# {NY Post} Milos Vujanic Wants To Be A Sun Next Year...



## Petey (Aug 23, 2002)

Complete Article 




> In the rains-it-pours department: former Knick point-guard-of-the-future, Milos Vujanic, told European reporters he wants to play for the Suns next season because his Serbian buddy, Zarko Cabarkapa, is on the club. Vujanic's agent had indicated to The Post that Vujanic was leaning toward staying in Italy another season.


-Petey


----------



## MagnusPinus (Aug 27, 2003)

What a confusion... first Milos says he wanna stay here another year, then that he wanna go there.... I have the feeling it will be inpossible to say his future until the end of this summer.


----------



## Arclite (Nov 2, 2002)

This could be fantastic news.. I heard Mike Tirico say he wanted to come over next year during the Sac/Phx game on ESPN, but I dismissed it as common Tirico jibba-jabba..


----------



## Red_Bandit (Apr 20, 2003)

> Originally posted by <b>MagnusPinus</b>!
> What a confusion... first Milos says he wanna stay here another year, then that he wanna go there.... I have the feeling it will be inpossible to say his future until the end of this summer.

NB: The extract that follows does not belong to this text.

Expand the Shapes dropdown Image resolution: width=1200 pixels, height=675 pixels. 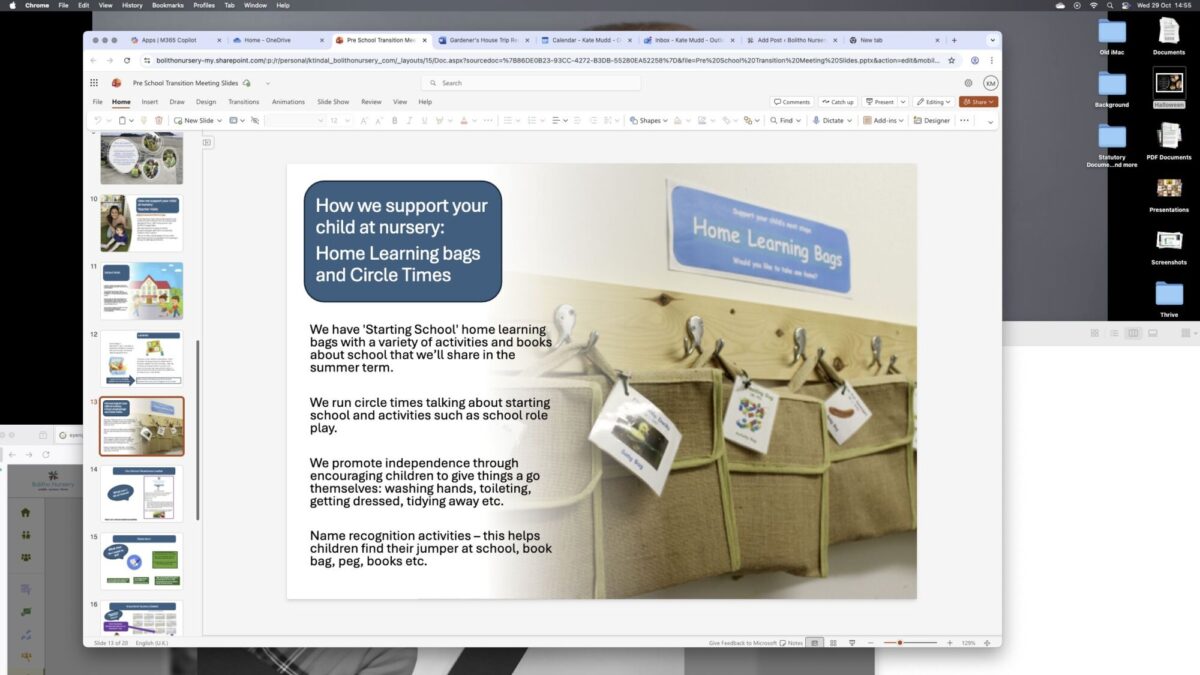(650, 120)
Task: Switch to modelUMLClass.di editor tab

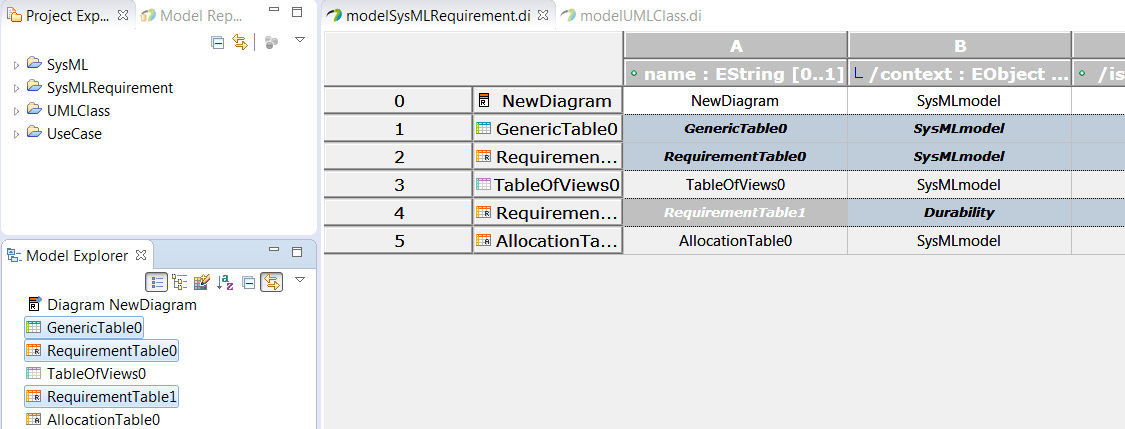Action: pyautogui.click(x=631, y=16)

magnus everyone already told you in the other thread about what Milos meant when he said he wants to stay in italy. of course he is not gonna say that he wants to leave for the nba as soon as the trade was made, he still has a job and will get a lot of people angry at him if he says something like that during the season. i dont know the italian law, but if he says anything that could look like contract tampering, he can get himself in big trouble.


----------



## SKLB54 (Oct 13, 2002)

this is amazing news for Phoenix, even if Barbosa continues his hot streak, Milos will be Phoenix's Dajuan Wagner.


----------



## Petey (Aug 23, 2002)

> Originally posted by <b>Red_Bandit</b>!
> magnus everyone already told you in the other thread about what Milos meant when he said he wants to stay in italy. of course he is not gonna say that he wants to leave for the nba as soon as the trade was made, he still has a job and will get a lot of people angry at him if he says something like that during the season. i dont know the italian law, but if he says anything that could look like contract tampering, he can get himself in big trouble.

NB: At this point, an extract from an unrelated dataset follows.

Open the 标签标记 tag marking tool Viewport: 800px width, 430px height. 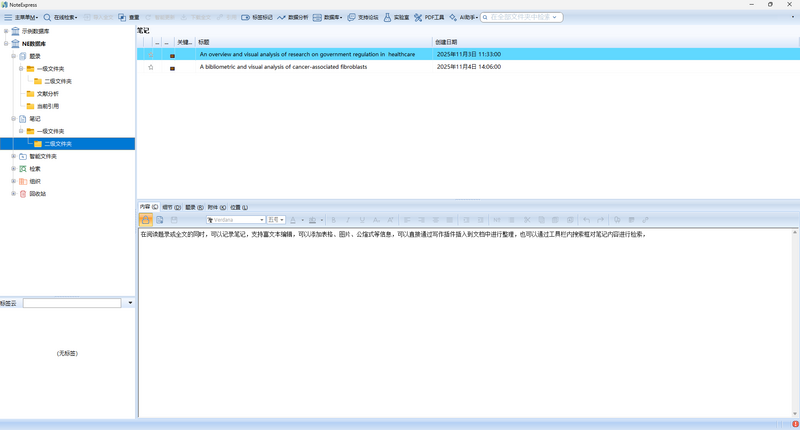[x=257, y=17]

If he said this, he would make people in italy mad, but it in not tampering. How is it tampering? The Suns are not telling him to come over (or the article does not say that). A player can say whatever he wants. How many times when Webber and Kidd were FA did reporters ask about their plans? Obviously they gave a broad broad answer not to upset anyone... but if it was tampering and against laws, why would reporters even ask the questions? And they don't ask it once but often...

-Petey


----------



## Arclite (Nov 2, 2002)

> Originally posted by <b>SKLB54</b>!
> this is amazing news for Phoenix, even if Barbosa continues his hot streak, Milos will be Phoenix's Dajuan Wagner.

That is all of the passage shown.